There are already docutils extensions providing syntax colouring, e.g:
a LaTeX package providing highly customisable and advanced syntax highlight, though only for LaTeX (and LaTeX derived PS|PDF).
Since Docutils 0.5, the "latex2e" writer supports syntax highlight of literal blocks by listings with the --literal-block-env=lstlistings option. You need to provide a custom style sheet. The stylesheets repository provides two LaTeX style sheets for highlighting literal-blocks with "listings".
features automatic highlighting using the Pygments highlighter. It introduces the custom directives
| code-block: | similar to the proposal below, |
|---|---|
| sourcecode: | an alias to "code-block", and |
| highlight: | configre highlight of "literal blocks". |
is a generic syntax highlighter written completely in Python.
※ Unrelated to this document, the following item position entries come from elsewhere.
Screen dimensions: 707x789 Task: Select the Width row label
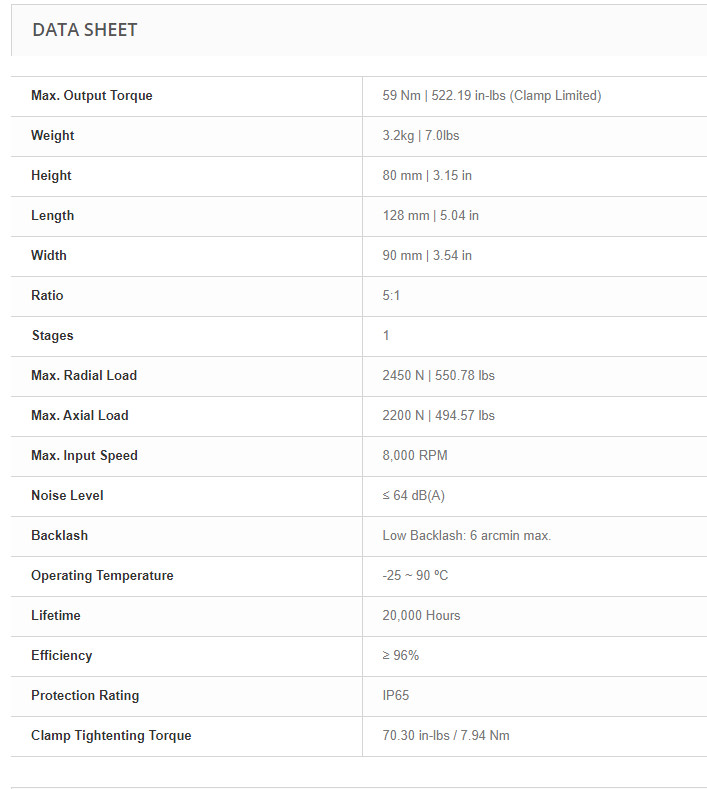point(49,255)

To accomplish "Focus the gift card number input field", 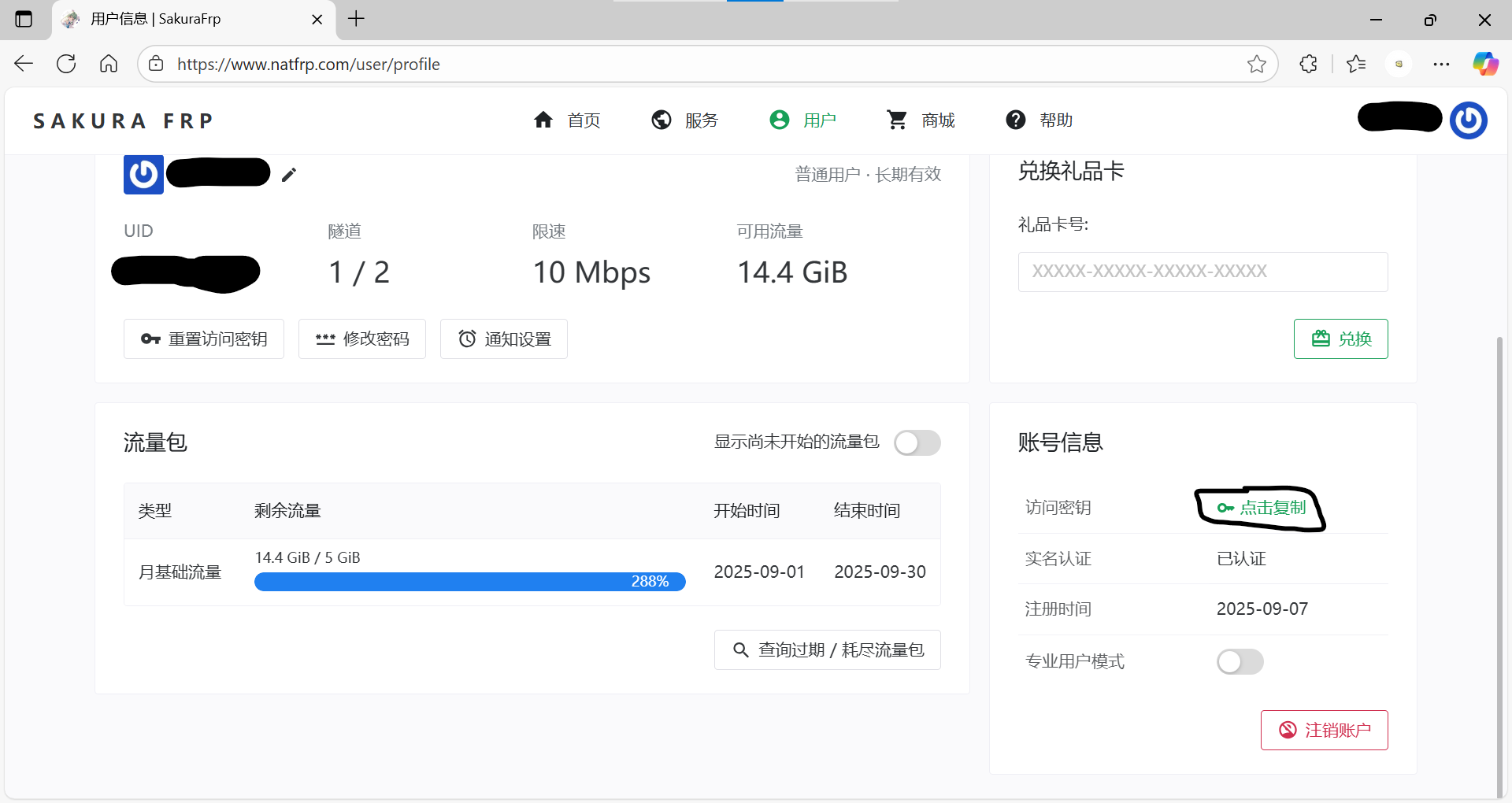I will pyautogui.click(x=1203, y=272).
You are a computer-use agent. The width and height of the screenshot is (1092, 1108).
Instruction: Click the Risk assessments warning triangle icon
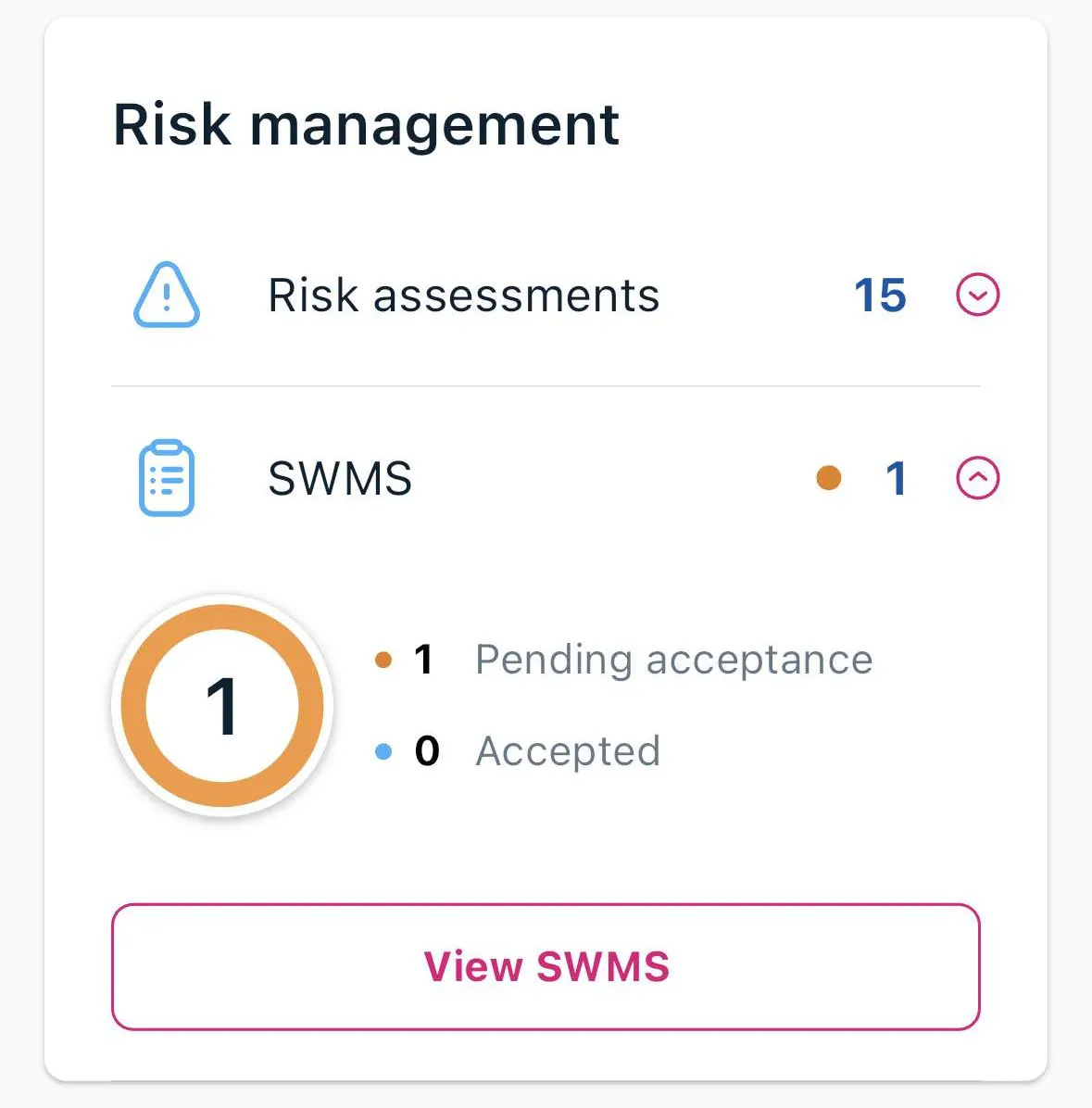(x=167, y=296)
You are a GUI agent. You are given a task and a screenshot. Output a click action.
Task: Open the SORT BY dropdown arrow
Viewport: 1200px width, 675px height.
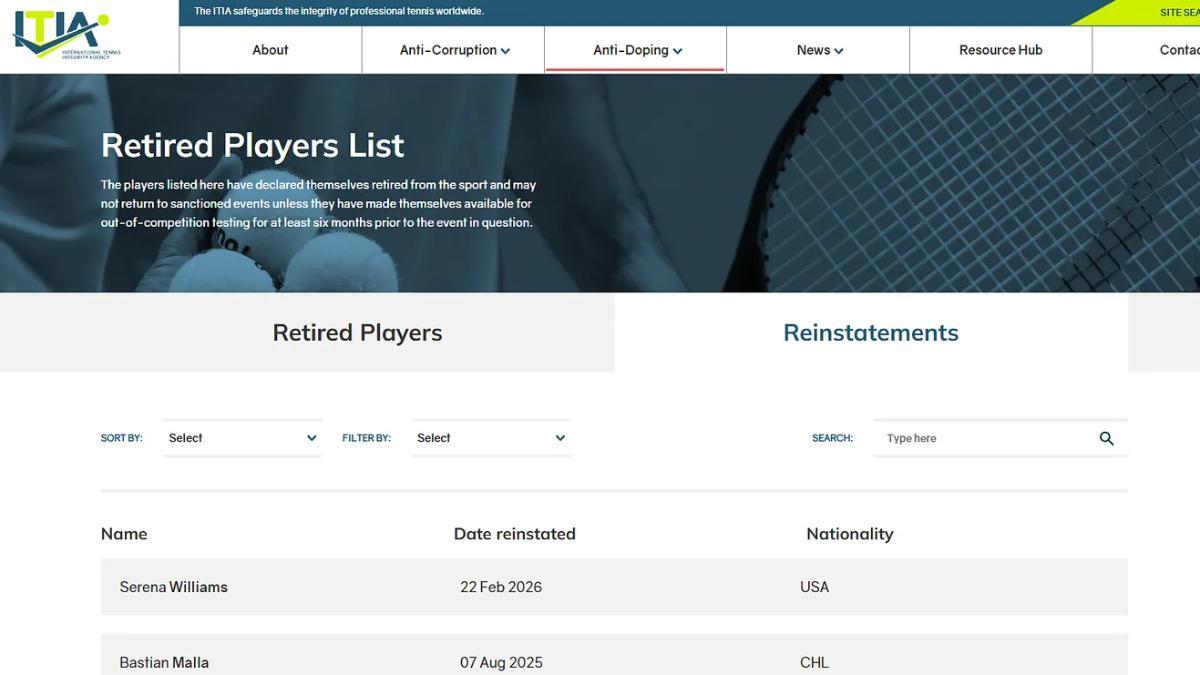(x=311, y=437)
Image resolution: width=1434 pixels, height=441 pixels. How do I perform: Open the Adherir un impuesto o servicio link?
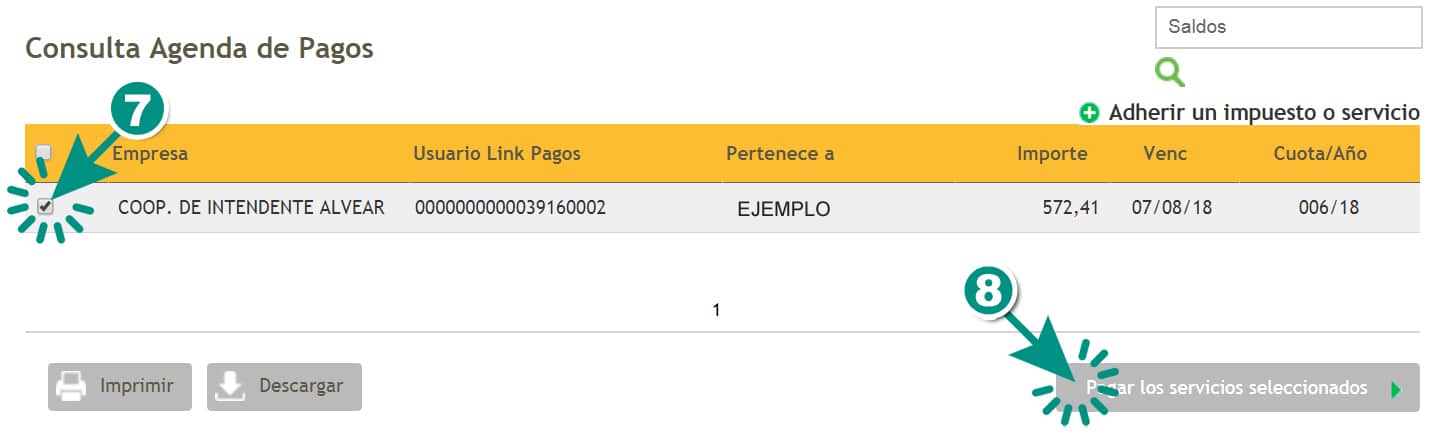tap(1264, 113)
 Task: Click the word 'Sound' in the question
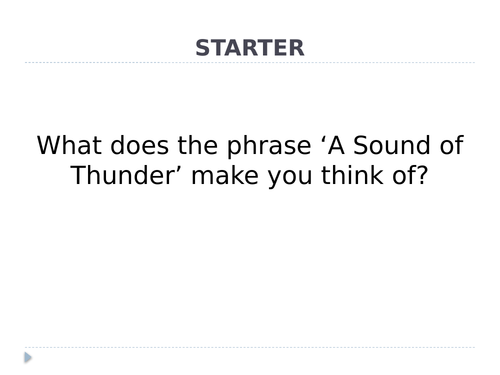click(392, 145)
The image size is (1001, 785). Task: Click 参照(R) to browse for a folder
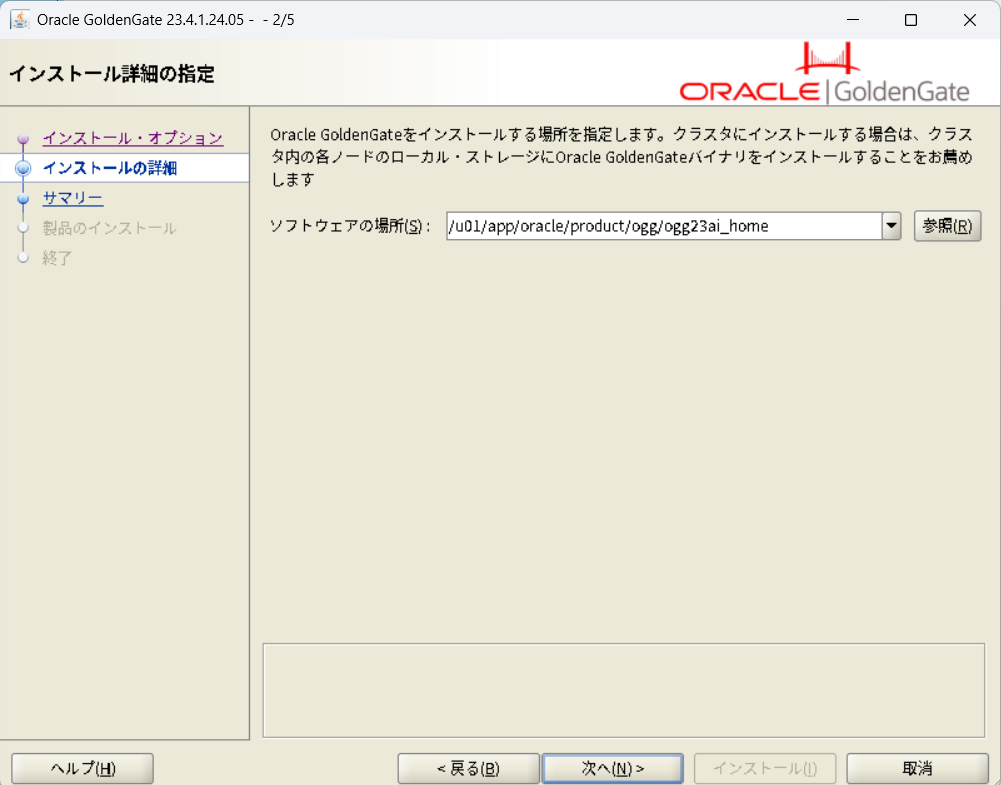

On 2009-02-20, David Goodger wrote in docutils-devel
I'd like to see the extensions implemented in Bruce and Sphinx etc. folded back into core Docutils eventually. Otherwise we'll end up with incompatible systems.
Pygments seems to be the most promising Docutils highlighter.
For printed output and PDFs via LaTeX, the listings package is a viable alternative.
Syntax highlight can be achieved by front-end scripts combining docutils and pygments.
"something users [will have to] put together themselves"
Point 1 and 2 lead to the code-block directive proposal.
Point 3 becomes an issue in literate programming where a code block is the most used block markup. It is addressed in the proposal for a configurable literal block directive).
Note
This is the first draft for a reStructuredText definition, analogue to other directives in directives.txt.
| Directive Type: | "code-block" |
|---|---|
| Doctree Element: | literal_block |
| Directive Arguments: | One (language) or more (class names), optional. |
| Directive Options: | None. |
| Directive Content: | Becomes the body of the literal block. |
The "code-block" directive constructs a literal block where the content is parsed as source code and syntax highlight rules for language are applied. If syntax rules for language are not known to Docutils, it is rendered like an ordinary literal block.
A bit of Python code
.. code-block:: python
def my_function():
"just a test"
print 8/2
The directive content will be parsed and marked up as Python source code. The actual rendering depends on the style-sheet.
Remarks:
If the language argument is missing, a (configurable) default language should be used.
Additional arguments might be defined and passed to the pygments parser or the output document (as class arguments), e.g.
| number-lines: | let pygments include line-numbers |
|---|
The include directive should get a matching new option:
Felix Wiemann provided a proof of concept script that utilizes the pygments parser to parse a source code string and store the result in the document tree.
This concept is used in a pygments_code_block_directive (Source: pygments_code_block_directive.py), to define and register a "code-block" directive.
The writers can use the class information in the <inline> elements to render the tokens. They should ignore the class information if they are unable to use it or to pass it on.
Running the test script ../tools/test_pygments_code_block_directive.py produces example output for a set of writers.
The "html" writer works out of the box.
The conversion of myfunction.py.txt looks like myfunction.py.htm.
The "s5" and "pep" writers are not tested yet.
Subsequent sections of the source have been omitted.